▶ _EXTRACTED MATERIAL_
==========
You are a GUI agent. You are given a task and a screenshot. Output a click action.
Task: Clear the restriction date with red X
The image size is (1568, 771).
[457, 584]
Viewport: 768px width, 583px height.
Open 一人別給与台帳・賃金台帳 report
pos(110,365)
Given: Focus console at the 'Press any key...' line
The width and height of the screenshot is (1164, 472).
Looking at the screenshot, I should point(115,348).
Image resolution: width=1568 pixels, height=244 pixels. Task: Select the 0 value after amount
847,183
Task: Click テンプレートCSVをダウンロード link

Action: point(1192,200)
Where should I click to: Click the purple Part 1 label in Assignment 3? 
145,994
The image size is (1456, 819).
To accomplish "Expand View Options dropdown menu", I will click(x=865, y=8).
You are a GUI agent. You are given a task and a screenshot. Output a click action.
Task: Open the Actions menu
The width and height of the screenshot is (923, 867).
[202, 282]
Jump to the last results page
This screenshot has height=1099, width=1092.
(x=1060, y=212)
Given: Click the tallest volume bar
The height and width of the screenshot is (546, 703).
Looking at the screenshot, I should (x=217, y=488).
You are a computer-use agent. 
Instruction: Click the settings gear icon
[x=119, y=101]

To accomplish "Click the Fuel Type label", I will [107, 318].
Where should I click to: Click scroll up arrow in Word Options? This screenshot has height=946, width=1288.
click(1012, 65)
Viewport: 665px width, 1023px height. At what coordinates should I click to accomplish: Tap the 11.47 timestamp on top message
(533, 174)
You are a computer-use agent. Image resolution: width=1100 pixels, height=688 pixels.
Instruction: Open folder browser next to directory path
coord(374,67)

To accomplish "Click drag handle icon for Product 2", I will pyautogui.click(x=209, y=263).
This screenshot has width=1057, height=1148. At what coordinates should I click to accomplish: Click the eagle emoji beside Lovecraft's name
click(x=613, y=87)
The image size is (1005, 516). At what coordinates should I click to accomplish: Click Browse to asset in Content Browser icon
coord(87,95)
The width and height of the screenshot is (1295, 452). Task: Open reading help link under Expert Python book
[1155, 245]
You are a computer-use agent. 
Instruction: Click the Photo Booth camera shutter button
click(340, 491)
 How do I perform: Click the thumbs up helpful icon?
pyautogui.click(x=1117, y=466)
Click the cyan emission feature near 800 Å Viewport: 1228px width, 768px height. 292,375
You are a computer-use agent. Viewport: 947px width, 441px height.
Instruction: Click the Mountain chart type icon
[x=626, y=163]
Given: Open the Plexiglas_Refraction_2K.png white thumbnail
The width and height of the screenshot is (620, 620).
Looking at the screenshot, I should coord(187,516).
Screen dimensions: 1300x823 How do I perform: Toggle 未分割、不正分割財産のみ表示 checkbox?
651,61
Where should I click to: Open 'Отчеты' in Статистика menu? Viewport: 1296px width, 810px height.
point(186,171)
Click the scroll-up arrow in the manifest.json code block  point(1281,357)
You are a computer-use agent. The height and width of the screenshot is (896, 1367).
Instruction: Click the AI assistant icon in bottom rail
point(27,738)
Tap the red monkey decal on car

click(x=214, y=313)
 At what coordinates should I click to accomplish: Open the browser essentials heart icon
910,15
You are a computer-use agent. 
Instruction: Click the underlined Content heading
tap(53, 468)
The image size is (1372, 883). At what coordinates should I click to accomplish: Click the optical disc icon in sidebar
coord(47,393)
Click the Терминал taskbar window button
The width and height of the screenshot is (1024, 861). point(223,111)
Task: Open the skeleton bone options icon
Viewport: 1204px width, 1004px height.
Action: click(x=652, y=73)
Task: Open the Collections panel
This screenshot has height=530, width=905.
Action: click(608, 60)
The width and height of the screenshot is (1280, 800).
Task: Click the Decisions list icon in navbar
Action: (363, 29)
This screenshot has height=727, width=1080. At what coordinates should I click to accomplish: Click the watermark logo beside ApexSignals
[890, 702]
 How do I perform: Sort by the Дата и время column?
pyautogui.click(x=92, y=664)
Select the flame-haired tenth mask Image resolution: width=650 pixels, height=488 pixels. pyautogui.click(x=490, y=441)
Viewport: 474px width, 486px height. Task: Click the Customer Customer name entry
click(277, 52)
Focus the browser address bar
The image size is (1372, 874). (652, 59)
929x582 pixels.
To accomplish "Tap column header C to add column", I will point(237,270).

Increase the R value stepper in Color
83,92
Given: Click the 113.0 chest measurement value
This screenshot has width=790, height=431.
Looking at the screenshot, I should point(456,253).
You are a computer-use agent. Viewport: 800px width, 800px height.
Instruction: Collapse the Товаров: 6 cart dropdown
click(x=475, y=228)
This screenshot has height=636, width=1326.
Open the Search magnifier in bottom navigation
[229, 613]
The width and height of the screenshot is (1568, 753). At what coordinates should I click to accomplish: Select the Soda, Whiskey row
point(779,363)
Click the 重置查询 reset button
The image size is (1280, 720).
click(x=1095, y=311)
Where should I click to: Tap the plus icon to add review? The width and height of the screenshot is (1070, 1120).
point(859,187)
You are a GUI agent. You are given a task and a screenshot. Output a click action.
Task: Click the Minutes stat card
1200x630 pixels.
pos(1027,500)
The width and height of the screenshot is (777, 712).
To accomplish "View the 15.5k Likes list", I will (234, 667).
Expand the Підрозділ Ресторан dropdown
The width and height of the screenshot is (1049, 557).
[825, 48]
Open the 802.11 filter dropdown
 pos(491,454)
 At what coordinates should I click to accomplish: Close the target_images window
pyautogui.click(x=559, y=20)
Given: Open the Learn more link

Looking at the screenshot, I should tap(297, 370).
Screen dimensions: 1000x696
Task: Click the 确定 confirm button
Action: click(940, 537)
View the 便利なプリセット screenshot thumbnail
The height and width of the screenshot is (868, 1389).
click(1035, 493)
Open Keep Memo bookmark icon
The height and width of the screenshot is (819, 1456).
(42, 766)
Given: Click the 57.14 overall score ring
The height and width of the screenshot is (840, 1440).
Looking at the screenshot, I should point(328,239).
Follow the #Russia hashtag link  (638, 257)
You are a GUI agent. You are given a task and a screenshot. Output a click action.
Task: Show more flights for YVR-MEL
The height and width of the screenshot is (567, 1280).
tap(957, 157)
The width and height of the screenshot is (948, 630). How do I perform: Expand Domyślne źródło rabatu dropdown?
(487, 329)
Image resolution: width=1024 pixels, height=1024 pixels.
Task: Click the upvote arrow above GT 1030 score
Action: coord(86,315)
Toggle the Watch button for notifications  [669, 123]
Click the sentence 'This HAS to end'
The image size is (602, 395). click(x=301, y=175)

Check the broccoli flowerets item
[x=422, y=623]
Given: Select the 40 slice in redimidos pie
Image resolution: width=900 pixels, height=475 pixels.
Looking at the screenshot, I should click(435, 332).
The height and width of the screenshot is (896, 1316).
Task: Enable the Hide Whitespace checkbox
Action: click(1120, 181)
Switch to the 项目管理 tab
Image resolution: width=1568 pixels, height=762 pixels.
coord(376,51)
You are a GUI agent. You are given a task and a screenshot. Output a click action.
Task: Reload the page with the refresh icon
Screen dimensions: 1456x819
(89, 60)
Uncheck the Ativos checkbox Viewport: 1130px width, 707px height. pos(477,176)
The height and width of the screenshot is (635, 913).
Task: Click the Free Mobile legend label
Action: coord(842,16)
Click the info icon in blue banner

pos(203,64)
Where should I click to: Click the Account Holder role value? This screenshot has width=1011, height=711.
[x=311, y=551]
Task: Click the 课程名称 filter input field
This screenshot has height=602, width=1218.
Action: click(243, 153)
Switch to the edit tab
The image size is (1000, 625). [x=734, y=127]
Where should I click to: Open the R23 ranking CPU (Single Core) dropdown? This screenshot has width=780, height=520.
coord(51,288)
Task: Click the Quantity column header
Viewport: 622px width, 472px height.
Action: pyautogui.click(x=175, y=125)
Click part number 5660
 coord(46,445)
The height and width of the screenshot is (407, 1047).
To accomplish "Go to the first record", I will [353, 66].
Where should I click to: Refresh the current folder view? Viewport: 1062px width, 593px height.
==========
Return the stretch of the items from the line containing "Click the Терминал taskbar window button" through the line containing "Action: click(x=652, y=73)", reproducing each line exactly.

Click the Терминал taskbar window button
The width and height of the screenshot is (1024, 861). point(223,111)
Task: Open the skeleton bone options icon
Viewport: 1204px width, 1004px height.
Action: click(x=652, y=73)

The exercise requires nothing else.